介護報酬ファクタリングは介護事業者が利用できるファクタリングサービスなので、資金繰りに悩みやすい介護事業者はぜひ知っておくことをおすすめします。
今回は、介護報酬ファクタリングの概要や仕組み、メリット・デメリットをご紹介します。
また、ファクタリング会社を選ぶ際のポイントや介護報酬ファクタリングを取り扱うファクタリング会社もまとめているので、ぜひご覧ください。
ファクタリングについては下記コラムで詳しく解説しています。
ファクタリングとは?仕組みやメリット・デメリットをわかりやすく解説【図解あり】
介護報酬ファクタリングとは、介護事業者が保有する「介護報酬債権」を資金化するサービスのことです。

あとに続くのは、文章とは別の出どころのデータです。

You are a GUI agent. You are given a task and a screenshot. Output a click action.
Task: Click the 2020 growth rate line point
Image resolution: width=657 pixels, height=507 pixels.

介護報酬ファクタリングのサービスを利用すれば資金繰りを改善することができます。
一般的に介護事業者は、介護サービスの提供後に国民健康保険団体連合会に対して「介護給付費請求書」、または「介護給付費明細書」を送付して費用を請求します。
そして国民健康保険団体連合会が審査を行い、審査に通過したら介護報酬が支払われる流れです。
この一連の流れが完了するまでに、2か月ほどかかります。
介護の現場では必要な設備が多く、機器の故障によって突発的な出費が発生することも少なくありません。
また、2か月の間に人件費はもちろん、電気・ガス・水道代や設備使用料などの支払いも必要です。
このように、介護事業では介護報酬の入金日までにさまざまな支払いが発生します。
その結果、資金繰りに悩む介護事業者は少なくないのです。
突発的な出費が多い介護業界において資金繰りの改善に役立つのが、介護報酬ファクタリングです。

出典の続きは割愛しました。